## [Working data]
— BEGIN —

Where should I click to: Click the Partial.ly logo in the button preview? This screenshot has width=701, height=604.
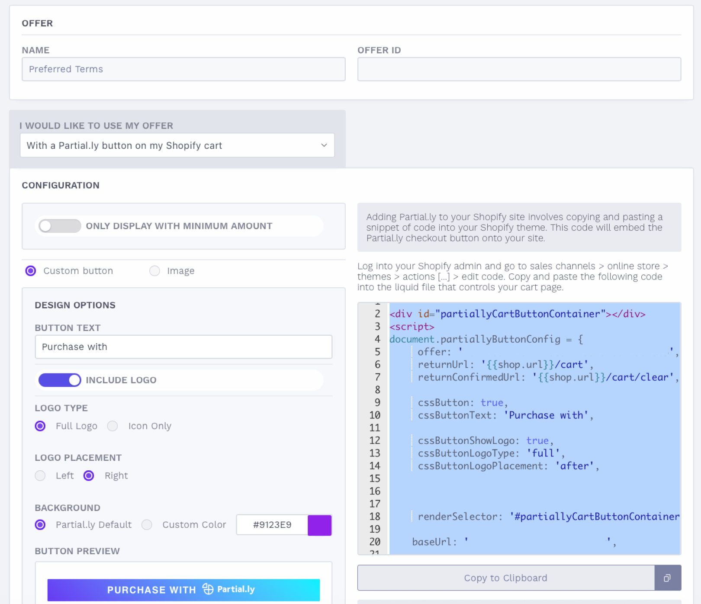[228, 589]
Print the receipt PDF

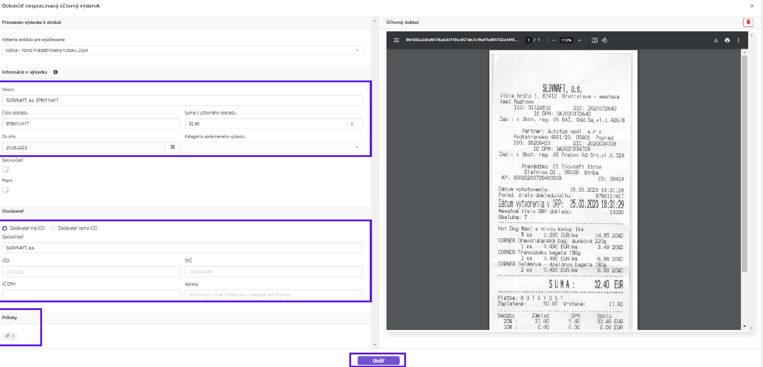[x=727, y=40]
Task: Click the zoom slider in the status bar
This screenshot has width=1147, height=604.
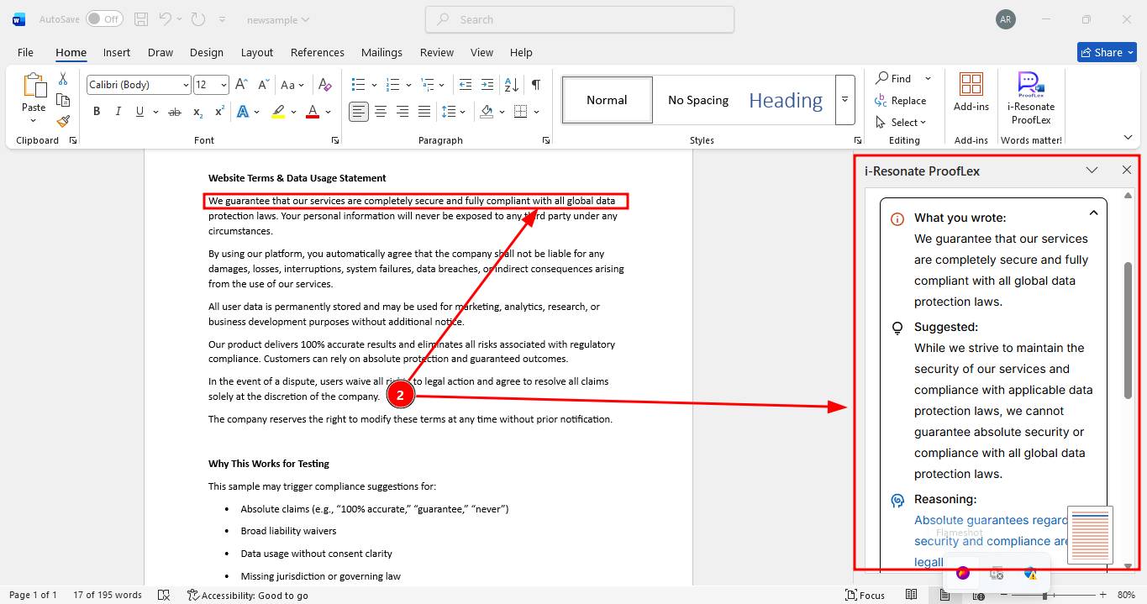Action: tap(1044, 595)
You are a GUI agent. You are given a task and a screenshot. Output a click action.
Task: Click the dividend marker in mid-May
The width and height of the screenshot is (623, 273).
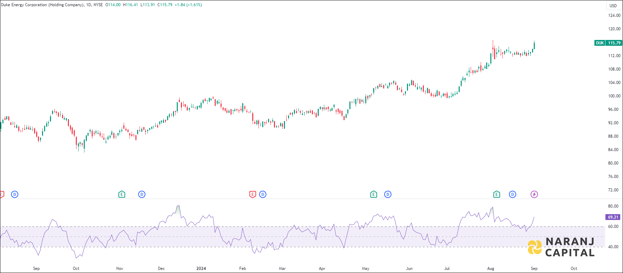click(388, 195)
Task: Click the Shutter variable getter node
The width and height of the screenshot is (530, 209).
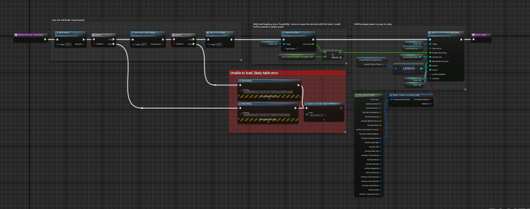Action: [x=270, y=44]
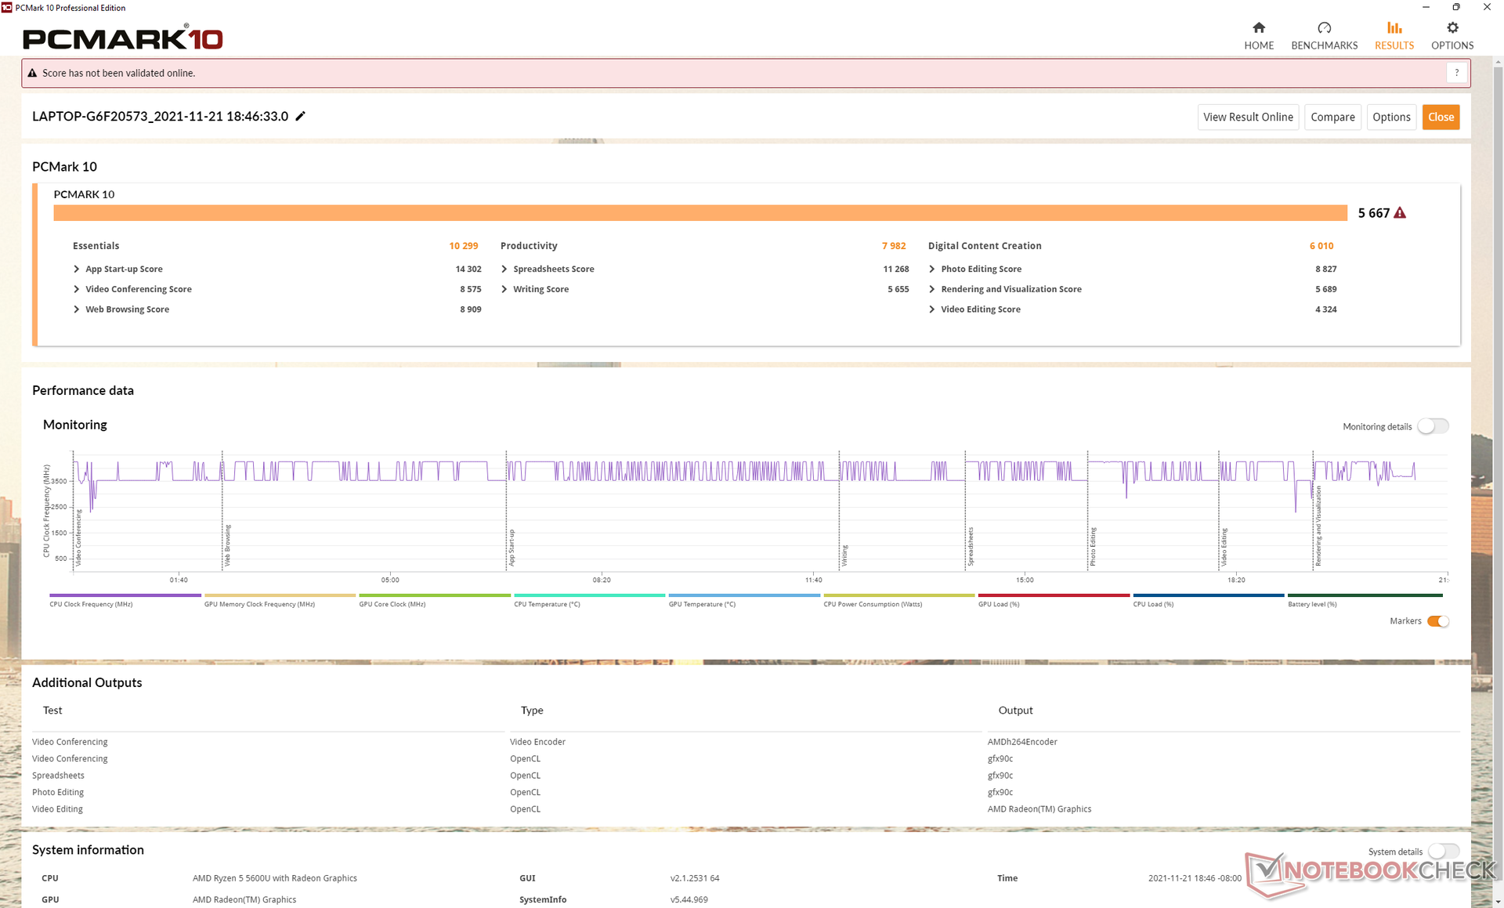Open the Benchmarks gauge icon
Image resolution: width=1504 pixels, height=908 pixels.
tap(1324, 28)
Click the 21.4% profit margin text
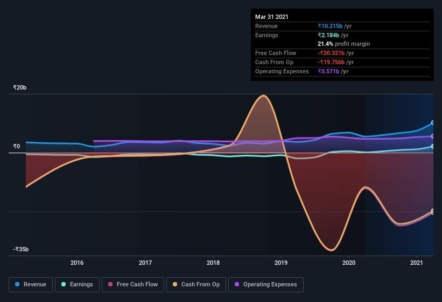Image resolution: width=442 pixels, height=302 pixels. coord(343,44)
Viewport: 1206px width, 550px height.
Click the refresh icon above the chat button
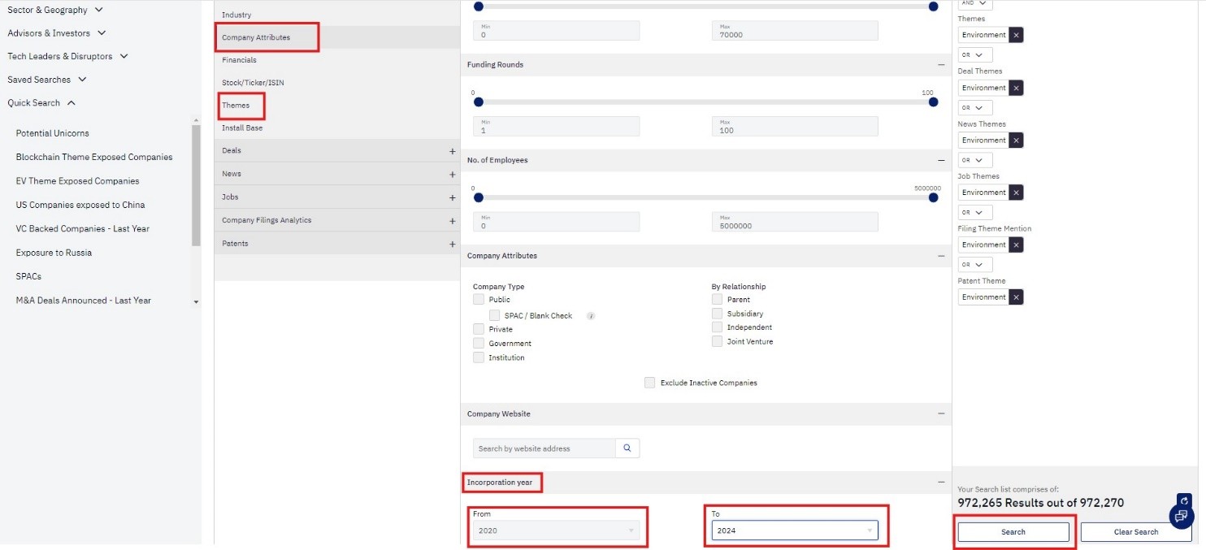tap(1184, 500)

— END —

## [Set task]
Reproduce every line of the records above word for word, leaving the pictures out of your answer.

## [Result for this task]
Where should I click to: Click the Partial.ly logo in the button preview? This screenshot has width=701, height=604.
[228, 589]
Print the receipt PDF

[x=727, y=40]
Task: Click the zoom slider in the status bar
This screenshot has width=1147, height=604.
Action: tap(1044, 595)
You are a GUI agent. You are given a task and a screenshot. Output a click action.
Task: Click the dividend marker in mid-May
The width and height of the screenshot is (623, 273).
click(388, 195)
Task: Click the Shutter variable getter node
The width and height of the screenshot is (530, 209).
Action: [x=270, y=44]
Open the Benchmarks gauge icon
Image resolution: width=1504 pixels, height=908 pixels.
tap(1324, 28)
Click the 21.4% profit margin text
Image resolution: width=442 pixels, height=302 pixels. coord(343,44)
Viewport: 1206px width, 550px height.
Click the refresh icon above the chat button
tap(1184, 500)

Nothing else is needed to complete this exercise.